PAGE TEXT —
## START

# Unblur Photos??



## MCPorche (Oct 11, 2011)

I did a search and didn't see anything about this.  At a recent press event, Adobe introduced a new feature coming to Photoshop....the "unblur" tool.  Could be interesting.


----------



## Bitter Jeweler (Oct 11, 2011)

Look up Topaz Labs' "InFocus". It claims exraordinary things...The plugin works best on small files, and directional blur, rather than purely OOF images.


----------



## clanthar (Oct 11, 2011)

They've had this for years on CSI.


----------



## K8-90 (Oct 11, 2011)

^ lol


----------



## tevo (Oct 11, 2011)

Isnt this on their new CS5.5 ?


----------



## andrewleephoto (Oct 11, 2011)

wow this is pretty neat...


----------



## Heitz (Oct 13, 2011)

This is pretty amazing.  If they market it right and make it available in elements, could be a cash cow


----------



## spacefuzz (Oct 13, 2011)

pretty cool.  I think I would use it to help add DOF to some shots.


----------



## Compaq (Oct 13, 2011)

So basically it's an plugin that uses some advanced algorithms to find out *how the camera moved*, and then undo this movement, sort of, and bring get images nice and sharp. I assume this won't work on motion in the subject, just camera motion due to low shutter speeds or extremely shaky hands.

## END

Extracted data entries
## START

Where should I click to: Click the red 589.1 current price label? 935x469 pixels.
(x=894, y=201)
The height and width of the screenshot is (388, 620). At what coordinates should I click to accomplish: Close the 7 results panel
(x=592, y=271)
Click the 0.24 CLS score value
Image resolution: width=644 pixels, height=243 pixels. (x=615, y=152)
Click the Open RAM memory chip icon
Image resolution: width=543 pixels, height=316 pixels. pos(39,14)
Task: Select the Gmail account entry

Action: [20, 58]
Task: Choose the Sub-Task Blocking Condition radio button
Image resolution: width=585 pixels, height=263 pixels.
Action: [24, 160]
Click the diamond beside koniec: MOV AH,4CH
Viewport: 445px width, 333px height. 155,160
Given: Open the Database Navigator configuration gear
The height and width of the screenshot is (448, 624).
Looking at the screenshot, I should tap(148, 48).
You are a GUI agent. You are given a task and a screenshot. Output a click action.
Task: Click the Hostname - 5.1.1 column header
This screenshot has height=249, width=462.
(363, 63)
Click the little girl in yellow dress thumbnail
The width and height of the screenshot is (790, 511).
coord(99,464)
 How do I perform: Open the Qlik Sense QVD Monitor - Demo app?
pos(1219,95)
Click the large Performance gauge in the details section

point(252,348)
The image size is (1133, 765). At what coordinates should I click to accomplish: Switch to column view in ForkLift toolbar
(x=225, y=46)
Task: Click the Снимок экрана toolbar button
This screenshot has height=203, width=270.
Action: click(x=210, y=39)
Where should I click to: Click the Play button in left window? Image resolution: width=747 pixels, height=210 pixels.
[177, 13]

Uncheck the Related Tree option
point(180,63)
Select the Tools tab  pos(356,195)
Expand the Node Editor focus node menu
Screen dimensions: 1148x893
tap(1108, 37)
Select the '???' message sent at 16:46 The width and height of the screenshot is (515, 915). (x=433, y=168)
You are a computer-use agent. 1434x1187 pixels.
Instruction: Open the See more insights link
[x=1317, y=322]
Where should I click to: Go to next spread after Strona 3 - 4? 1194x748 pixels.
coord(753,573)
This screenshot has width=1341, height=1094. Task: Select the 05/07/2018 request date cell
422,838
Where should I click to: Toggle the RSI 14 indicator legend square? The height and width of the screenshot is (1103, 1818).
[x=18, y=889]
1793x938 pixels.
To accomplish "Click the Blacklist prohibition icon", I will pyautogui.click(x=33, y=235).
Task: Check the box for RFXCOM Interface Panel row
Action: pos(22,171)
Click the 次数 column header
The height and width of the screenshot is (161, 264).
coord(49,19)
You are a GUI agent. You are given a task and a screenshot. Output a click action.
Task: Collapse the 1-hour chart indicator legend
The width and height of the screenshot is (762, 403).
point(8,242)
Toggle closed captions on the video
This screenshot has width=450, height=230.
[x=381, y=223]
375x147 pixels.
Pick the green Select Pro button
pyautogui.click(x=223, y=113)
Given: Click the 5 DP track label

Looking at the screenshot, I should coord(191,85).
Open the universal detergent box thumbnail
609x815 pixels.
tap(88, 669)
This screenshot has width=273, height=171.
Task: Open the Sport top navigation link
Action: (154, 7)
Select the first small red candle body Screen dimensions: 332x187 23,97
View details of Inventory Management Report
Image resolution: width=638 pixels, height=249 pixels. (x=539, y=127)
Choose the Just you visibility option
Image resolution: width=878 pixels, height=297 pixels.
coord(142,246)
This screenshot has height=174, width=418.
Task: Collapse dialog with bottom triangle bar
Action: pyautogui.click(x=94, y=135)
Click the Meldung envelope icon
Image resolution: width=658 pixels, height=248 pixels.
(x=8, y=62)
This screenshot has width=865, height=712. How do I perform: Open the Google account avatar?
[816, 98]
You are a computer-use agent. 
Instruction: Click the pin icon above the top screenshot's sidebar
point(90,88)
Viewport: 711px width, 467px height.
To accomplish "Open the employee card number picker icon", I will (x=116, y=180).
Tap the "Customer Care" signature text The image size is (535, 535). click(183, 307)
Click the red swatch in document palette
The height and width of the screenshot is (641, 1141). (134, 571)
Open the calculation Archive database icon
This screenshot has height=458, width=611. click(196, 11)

## END

WRITTEN PROBLEM 1 —
In the forum thread, rewrite the paragraph beginning "So basically it's an plugin" more concisely, keeping its main facts.
WRITTEN PROBLEM 2 —
Print the part of the forum thread that opens with the words containing "## MCPorche (Oct" and closes with "Could be interesting.".
WRITTEN PROBLEM 3 —
According to the forum thread, what does Topaz Labs' "InFocus" plugin work best on?
The entries play no role in this work.

COMPLETE ANSWER 1 —
The plugin uses advanced algorithms to work out how the camera moved and then roughly reverses that movement to make images sharp. The poster assumes it will not fix subject motion, only camera motion caused by low shutter speeds or very shaky hands.

COMPLETE ANSWER 2 —
## MCPorche (Oct 11, 2011)

I did a search and didn't see anything about this.  At a recent press event, Adobe introduced a new feature coming to Photoshop....the "unblur" tool.  Could be interesting.

COMPLETE ANSWER 3 —
It works best on small files and directional blur, rather than purely OOF images.